Comme cette publication n'a pas encore eu lieu, l'ancien règlement est en ce moment celui qui a force de loi. Après avoir lu les textes des nouveaux règlements, qui détaillent une longue liste de procédures, je crois qu'au final l'exigence toute simple formulée dans l'article 61 " 8°  le puits doit être laissé dans un état qui empêche l’écoulement des liquides ou des gaz hors du puits." donnait une bien plus grande protection. Ça dit en clair: pas de fuite tolérée, point à la ligne. Si des fuites apparaissent, même bien des années après la fermeture d'un puits, cela indiquerait que ce puits n'a pas  été laissé dans un état qui empêche les fuites.

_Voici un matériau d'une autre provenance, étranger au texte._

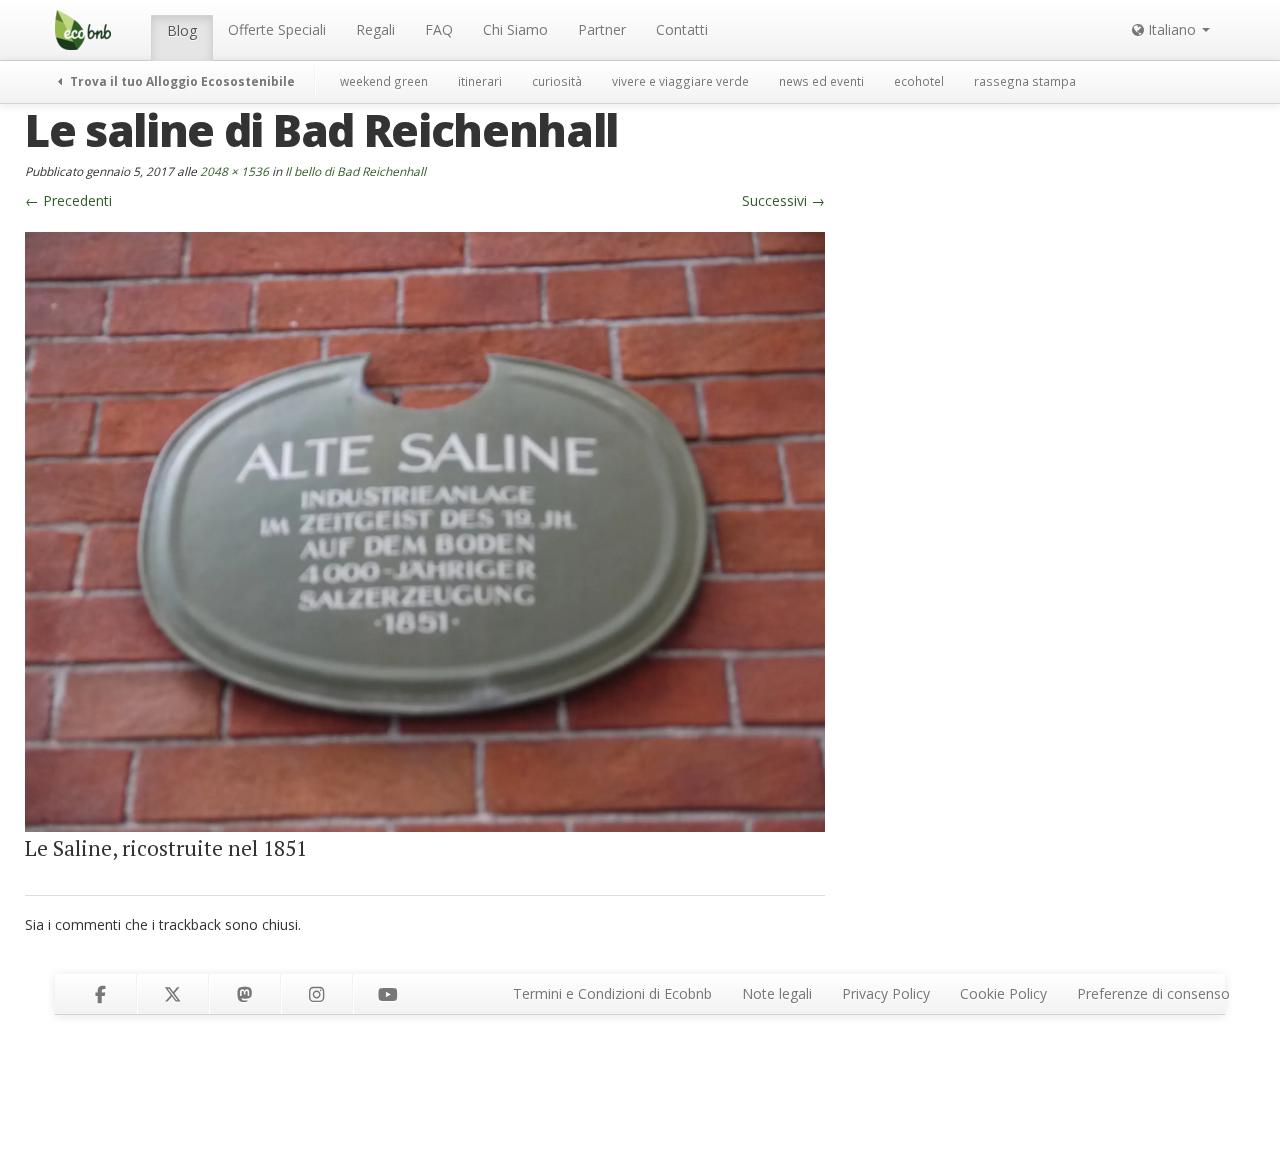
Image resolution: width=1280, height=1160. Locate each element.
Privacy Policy (886, 993)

Les nouveaux textes n'ont plus cette formulation. À la place il y a une longue liste de procédures pour "minimiser" les risques. Si l'exploitant a respecté la lettre ces diverses étapes, il sera exempt de tout blâme, même en cas de fuite. Il n'aura qu'à plaider qu'il a rencontré les exigences et l'absence de fuite n'est plus une exigence.

Pourquoi avoir abandonné l'exigence d'absence de fuite?  La réponse est bien simple: le lobby industriel a bien fait son travail auprès du MERN. Les fuites dans les puits d'hydrocarbures tant ceux en opération que ceux fermés définitivement, constituent un problème universel et techniquement sans solution depuis toujours dans cette industrie. Le remplacement d'une règle impossible à respecter (l'absence absolue de fuites) par une suite de procédures tirées des règles usuelles des bonnes pratiques de l'industrie est un bon changement pour l'industrie. Les nouveaux règlements ont une apparence de rigueur; ils vont dans le détail des opérations codifiées dans les bonnes pratiques des forages. Tout ça devient entériné sous la forme de règlements provinciaux.

Nous attendrons la publication des textes officiels dans leur version finale pour commenter plus à fond ce qu'ils contiennent, et aussi tout ce qu'ils omettent de réglementer (puits orphelins, responsabilité à long terme, risques environnementaux, pour la santé, etc.). Les points de vue autres que ceux de l'industrie n'ont pas été pris en compte lors des audiences précédentes pour la loi sur les hydrocarbures. On peut douter qu'ils aient un quelconque impact sur la révision des versions finales des quatre règlements; mais attendons de voir.